_Entries shown_
* * * * *

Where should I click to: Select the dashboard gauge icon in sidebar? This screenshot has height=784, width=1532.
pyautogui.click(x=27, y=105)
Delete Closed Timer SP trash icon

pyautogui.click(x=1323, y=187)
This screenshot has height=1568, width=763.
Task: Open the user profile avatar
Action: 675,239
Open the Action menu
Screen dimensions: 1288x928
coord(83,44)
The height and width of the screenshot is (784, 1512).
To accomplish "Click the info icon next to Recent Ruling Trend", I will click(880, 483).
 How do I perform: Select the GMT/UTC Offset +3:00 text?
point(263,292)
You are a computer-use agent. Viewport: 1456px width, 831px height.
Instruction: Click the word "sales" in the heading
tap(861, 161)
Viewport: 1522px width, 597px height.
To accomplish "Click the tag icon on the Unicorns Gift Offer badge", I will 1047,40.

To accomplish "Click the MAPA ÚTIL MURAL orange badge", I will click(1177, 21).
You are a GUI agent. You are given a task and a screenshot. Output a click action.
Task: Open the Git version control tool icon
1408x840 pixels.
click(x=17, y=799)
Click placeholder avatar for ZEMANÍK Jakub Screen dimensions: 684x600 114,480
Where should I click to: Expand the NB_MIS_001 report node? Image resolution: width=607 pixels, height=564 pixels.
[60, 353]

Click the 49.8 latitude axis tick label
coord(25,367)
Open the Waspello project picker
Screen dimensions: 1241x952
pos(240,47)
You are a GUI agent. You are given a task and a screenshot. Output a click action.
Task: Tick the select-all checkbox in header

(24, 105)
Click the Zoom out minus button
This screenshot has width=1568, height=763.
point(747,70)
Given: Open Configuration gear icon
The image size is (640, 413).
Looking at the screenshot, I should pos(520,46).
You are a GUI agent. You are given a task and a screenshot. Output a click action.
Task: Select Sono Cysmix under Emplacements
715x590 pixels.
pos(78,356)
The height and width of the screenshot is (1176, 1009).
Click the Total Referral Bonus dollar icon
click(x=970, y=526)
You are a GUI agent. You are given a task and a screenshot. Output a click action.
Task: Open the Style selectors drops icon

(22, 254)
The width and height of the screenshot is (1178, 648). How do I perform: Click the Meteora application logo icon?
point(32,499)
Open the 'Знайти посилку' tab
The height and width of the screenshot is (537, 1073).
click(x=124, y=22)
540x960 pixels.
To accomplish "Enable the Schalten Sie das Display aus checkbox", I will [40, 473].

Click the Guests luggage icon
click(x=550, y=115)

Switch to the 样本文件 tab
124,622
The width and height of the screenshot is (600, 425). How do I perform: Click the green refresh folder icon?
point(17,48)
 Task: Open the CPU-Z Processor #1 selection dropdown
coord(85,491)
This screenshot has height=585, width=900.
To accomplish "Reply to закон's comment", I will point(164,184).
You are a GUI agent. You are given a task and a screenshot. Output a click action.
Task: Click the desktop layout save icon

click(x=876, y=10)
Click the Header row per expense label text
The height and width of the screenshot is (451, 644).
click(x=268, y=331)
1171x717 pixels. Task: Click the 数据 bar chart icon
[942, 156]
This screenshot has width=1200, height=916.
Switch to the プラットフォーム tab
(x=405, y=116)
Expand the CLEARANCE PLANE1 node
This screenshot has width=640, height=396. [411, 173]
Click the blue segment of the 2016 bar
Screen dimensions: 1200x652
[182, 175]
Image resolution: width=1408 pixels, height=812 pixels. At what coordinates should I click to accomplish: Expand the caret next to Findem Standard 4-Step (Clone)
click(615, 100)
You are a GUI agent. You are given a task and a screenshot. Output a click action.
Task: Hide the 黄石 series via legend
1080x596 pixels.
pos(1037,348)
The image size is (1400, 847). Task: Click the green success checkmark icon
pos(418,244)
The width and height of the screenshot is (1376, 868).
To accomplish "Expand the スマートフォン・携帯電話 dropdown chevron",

* * * * *

_What is needed_
Reproduce all of the entries above verbatim, line for line, with nothing changed or left out.

_Result_
Where should I click to: Select the dashboard gauge icon in sidebar? This screenshot has height=784, width=1532.
pyautogui.click(x=27, y=105)
Delete Closed Timer SP trash icon

pyautogui.click(x=1323, y=187)
This screenshot has height=1568, width=763.
Task: Open the user profile avatar
Action: 675,239
Open the Action menu
Screen dimensions: 1288x928
coord(83,44)
The height and width of the screenshot is (784, 1512).
To accomplish "Click the info icon next to Recent Ruling Trend", I will click(880, 483).
 How do I perform: Select the GMT/UTC Offset +3:00 text?
point(263,292)
You are a computer-use agent. Viewport: 1456px width, 831px height.
Instruction: Click the word "sales" in the heading
tap(861, 161)
Viewport: 1522px width, 597px height.
To accomplish "Click the tag icon on the Unicorns Gift Offer badge", I will 1047,40.

To accomplish "Click the MAPA ÚTIL MURAL orange badge", I will click(1177, 21).
You are a GUI agent. You are given a task and a screenshot. Output a click action.
Task: Open the Git version control tool icon
1408x840 pixels.
click(x=17, y=799)
Click placeholder avatar for ZEMANÍK Jakub Screen dimensions: 684x600 114,480
Where should I click to: Expand the NB_MIS_001 report node? Image resolution: width=607 pixels, height=564 pixels.
[60, 353]

Click the 49.8 latitude axis tick label
coord(25,367)
Open the Waspello project picker
Screen dimensions: 1241x952
pos(240,47)
You are a GUI agent. You are given a task and a screenshot. Output a click action.
Task: Tick the select-all checkbox in header

(24, 105)
Click the Zoom out minus button
This screenshot has width=1568, height=763.
point(747,70)
Given: Open Configuration gear icon
The image size is (640, 413).
Looking at the screenshot, I should pos(520,46).
You are a GUI agent. You are given a task and a screenshot. Output a click action.
Task: Select Sono Cysmix under Emplacements
715x590 pixels.
pos(78,356)
The height and width of the screenshot is (1176, 1009).
Click the Total Referral Bonus dollar icon
click(x=970, y=526)
You are a GUI agent. You are given a task and a screenshot. Output a click action.
Task: Open the Style selectors drops icon

(22, 254)
The width and height of the screenshot is (1178, 648). How do I perform: Click the Meteora application logo icon?
point(32,499)
Open the 'Знайти посилку' tab
The height and width of the screenshot is (537, 1073).
click(x=124, y=22)
540x960 pixels.
To accomplish "Enable the Schalten Sie das Display aus checkbox", I will [40, 473].

Click the Guests luggage icon
click(x=550, y=115)

Switch to the 样本文件 tab
124,622
The width and height of the screenshot is (600, 425). How do I perform: Click the green refresh folder icon?
point(17,48)
 Task: Open the CPU-Z Processor #1 selection dropdown
coord(85,491)
This screenshot has height=585, width=900.
To accomplish "Reply to закон's comment", I will point(164,184).
You are a GUI agent. You are given a task and a screenshot. Output a click action.
Task: Click the desktop layout save icon

click(x=876, y=10)
Click the Header row per expense label text
The height and width of the screenshot is (451, 644).
click(x=268, y=331)
1171x717 pixels. Task: Click the 数据 bar chart icon
[942, 156]
This screenshot has width=1200, height=916.
Switch to the プラットフォーム tab
(x=405, y=116)
Expand the CLEARANCE PLANE1 node
This screenshot has width=640, height=396. [411, 173]
Click the blue segment of the 2016 bar
Screen dimensions: 1200x652
[182, 175]
Image resolution: width=1408 pixels, height=812 pixels. At what coordinates should I click to accomplish: Expand the caret next to Findem Standard 4-Step (Clone)
click(615, 100)
You are a GUI agent. You are given a task and a screenshot. Output a click action.
Task: Hide the 黄石 series via legend
1080x596 pixels.
pos(1037,348)
The image size is (1400, 847). Task: Click the green success checkmark icon
pos(418,244)
The width and height of the screenshot is (1376, 868).
To accomplish "Expand the スマートフォン・携帯電話 dropdown chevron",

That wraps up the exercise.